22nd meeting of the Mediterranean Expert Working Group
Figures presented at the headquarters of the Reale Yacht Club Canottieri Savoia for the 22nd meeting of the Mediterranean Expert Working Group organised by the General Command of the Corps of Harbour Offices - Coast Guard together with the Naples Maritime Directorate.
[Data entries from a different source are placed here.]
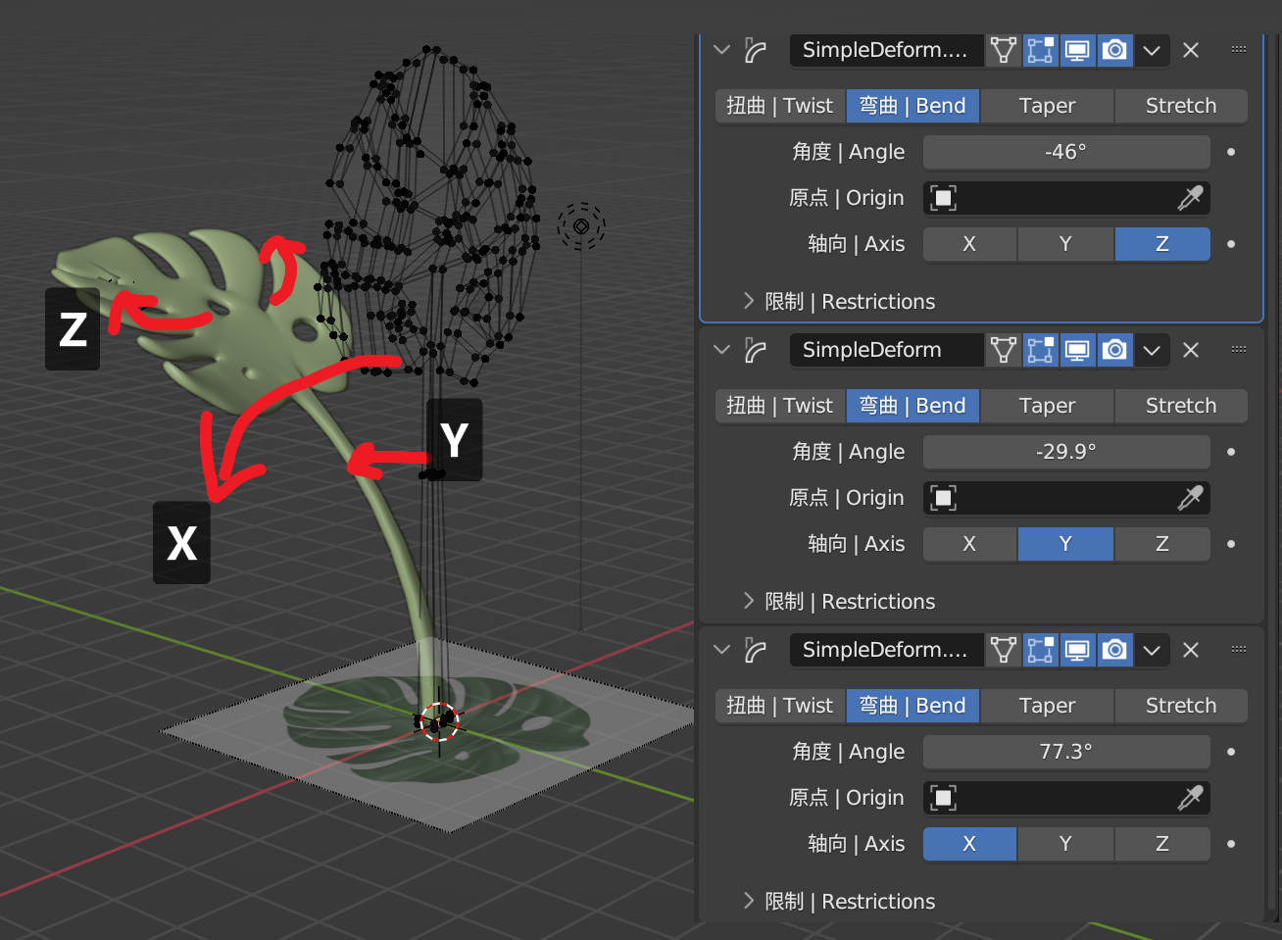
Task: Switch the -29.9° modifier to Taper mode
Action: pos(1047,406)
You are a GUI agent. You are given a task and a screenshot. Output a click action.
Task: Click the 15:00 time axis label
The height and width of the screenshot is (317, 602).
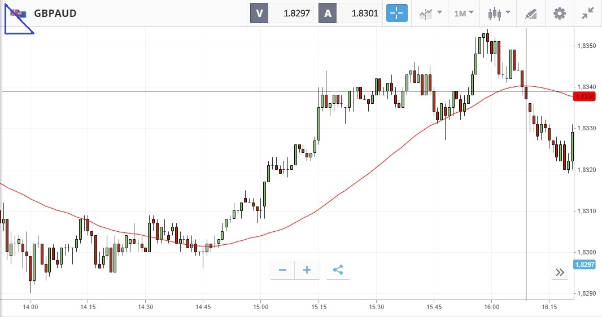click(x=260, y=307)
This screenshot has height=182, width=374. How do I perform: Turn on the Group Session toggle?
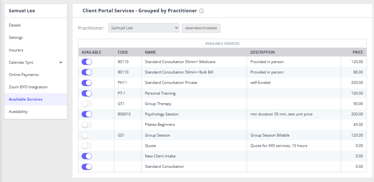click(87, 135)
During the meeting, co-chaired by the Maritime Director of the Neapolitan Coast Guard, Admiral Inspector Giuseppe Aulicino, and the Head of the Maritime Digital Unit of the European Maritime Safety Agency, Greek Lazaros Aichmalotidis, and attended by representatives from 14 countries, the results achieved in 2025, any problems encountered and future prospects were analysed.
MAREΣ platform
The regional system for the exchange of information on maritime traffic implemented and managed by the Italian Coast Guard, after its first years of operation, has taken the name MAREΣ, where 'the S is indicated by the Greek letter which in mathematical language means sum to indicate how the regional system is nothing other than the sum of the contributions of the individual 20 states currently participating'. Not only that. Because almost 4 billion pieces of information were managed by the platform and fed back to the EU SafeSeaNet.
The SafeSeaNet network
SafeSeaNet is a network, set up and operated by EMSA, in which information acquired through the VTMIS (Vessel Traffic Monitoring and Information System) of EU Member States is exchanged. It is part of the innovations introduced following the December 1999 environmental disaster along the coast of Britannia (France) caused by the sinking of the Maltese-flagged oil tanker ERIKA. The European Union launched several regulatory packages, called Erika's Package, providing for the establishment of a Community Maritime Safety Agency, the European Maritime Safety Agency (EMSA) based in Lisbon, and the implementation of a complex maritime traffic monitoring system through which the maritime scenario in the EU's areas of interest could be captured.